#### About this task:
Which lines of the records below contain the word "computer"? Copy each of them out.

#### Stored data:
· · · ·

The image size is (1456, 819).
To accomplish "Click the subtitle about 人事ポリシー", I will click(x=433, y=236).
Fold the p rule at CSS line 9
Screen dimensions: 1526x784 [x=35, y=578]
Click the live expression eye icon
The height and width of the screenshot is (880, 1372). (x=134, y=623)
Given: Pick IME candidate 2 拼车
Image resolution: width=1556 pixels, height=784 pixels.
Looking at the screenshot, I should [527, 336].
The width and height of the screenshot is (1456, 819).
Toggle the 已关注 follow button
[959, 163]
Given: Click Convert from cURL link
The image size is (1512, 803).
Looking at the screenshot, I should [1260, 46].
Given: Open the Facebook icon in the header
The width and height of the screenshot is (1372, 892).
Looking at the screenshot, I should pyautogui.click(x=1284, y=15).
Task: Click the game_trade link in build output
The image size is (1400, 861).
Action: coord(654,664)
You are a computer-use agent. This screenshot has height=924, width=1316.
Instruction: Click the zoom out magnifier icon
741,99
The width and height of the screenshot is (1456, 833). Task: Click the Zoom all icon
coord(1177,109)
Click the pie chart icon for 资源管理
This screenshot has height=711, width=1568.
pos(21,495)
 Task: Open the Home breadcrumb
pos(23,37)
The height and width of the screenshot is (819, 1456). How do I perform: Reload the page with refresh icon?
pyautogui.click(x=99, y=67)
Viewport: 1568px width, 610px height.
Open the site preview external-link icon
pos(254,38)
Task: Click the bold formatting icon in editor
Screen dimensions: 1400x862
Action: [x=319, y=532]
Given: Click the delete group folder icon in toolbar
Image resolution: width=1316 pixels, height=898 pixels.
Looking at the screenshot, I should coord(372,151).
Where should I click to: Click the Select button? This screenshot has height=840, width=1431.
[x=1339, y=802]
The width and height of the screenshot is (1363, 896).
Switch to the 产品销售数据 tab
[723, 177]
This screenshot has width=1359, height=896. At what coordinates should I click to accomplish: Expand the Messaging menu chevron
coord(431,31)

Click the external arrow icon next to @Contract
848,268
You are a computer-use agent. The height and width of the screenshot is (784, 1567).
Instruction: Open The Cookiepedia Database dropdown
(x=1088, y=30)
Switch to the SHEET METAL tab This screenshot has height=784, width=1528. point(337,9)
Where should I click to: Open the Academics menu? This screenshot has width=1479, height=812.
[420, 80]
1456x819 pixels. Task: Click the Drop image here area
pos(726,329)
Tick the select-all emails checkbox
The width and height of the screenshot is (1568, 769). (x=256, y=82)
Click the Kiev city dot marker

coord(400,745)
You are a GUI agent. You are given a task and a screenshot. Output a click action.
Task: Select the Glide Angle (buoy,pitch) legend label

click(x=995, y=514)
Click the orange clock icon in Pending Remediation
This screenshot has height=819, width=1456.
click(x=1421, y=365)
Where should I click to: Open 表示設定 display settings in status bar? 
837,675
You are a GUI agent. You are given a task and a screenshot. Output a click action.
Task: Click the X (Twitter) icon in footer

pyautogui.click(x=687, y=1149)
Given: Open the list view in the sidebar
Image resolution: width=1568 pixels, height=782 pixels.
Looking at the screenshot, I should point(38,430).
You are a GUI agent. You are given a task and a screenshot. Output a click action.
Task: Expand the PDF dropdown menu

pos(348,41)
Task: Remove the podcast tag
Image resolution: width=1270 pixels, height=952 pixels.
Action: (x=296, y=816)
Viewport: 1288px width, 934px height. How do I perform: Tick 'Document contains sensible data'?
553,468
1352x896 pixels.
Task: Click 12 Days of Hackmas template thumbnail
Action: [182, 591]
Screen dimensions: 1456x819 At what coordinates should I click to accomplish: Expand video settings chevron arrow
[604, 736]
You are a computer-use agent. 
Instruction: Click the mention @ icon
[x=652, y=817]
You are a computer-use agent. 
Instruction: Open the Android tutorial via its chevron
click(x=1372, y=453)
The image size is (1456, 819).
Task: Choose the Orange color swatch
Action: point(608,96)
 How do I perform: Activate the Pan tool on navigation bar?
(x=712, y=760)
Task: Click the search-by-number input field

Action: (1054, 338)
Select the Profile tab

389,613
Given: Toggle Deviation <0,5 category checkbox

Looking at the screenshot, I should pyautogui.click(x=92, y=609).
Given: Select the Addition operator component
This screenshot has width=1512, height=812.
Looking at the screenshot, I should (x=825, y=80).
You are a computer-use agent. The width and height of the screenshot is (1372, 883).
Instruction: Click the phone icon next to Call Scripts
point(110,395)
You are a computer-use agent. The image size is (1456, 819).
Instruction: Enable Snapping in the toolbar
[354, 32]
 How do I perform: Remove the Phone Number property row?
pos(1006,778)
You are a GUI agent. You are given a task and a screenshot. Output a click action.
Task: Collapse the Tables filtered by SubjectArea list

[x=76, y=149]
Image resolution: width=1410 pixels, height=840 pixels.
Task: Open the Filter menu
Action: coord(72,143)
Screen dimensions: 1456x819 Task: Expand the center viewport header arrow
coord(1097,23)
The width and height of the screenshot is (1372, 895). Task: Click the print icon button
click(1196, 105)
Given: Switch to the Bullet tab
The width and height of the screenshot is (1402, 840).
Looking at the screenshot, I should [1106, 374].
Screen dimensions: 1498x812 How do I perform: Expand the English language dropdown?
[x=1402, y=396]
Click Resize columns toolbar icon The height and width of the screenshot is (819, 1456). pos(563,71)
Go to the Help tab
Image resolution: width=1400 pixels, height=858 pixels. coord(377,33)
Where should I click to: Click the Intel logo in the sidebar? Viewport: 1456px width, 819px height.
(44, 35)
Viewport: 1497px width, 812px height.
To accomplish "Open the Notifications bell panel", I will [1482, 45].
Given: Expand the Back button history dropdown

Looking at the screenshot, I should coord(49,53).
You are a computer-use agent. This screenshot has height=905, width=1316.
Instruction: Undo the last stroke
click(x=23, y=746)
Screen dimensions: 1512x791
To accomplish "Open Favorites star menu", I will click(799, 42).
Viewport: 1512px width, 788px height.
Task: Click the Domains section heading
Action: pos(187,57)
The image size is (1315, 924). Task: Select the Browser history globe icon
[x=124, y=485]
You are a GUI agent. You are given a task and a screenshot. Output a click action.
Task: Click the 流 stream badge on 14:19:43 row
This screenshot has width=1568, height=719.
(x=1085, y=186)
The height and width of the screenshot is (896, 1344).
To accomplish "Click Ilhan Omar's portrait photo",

· · · ·

#### The completed task:
You are a computer-use agent. This screenshot has height=924, width=1316.
You are a computer-use agent. The height and width of the screenshot is (784, 1567).
You are a computer-use agent. 
You are a computer-use agent. 
You are a computer-use agent. The width and height of the screenshot is (1372, 883).
You are a computer-use agent. The image size is (1456, 819).
You are a computer-use agent. This screenshot has height=905, width=1316.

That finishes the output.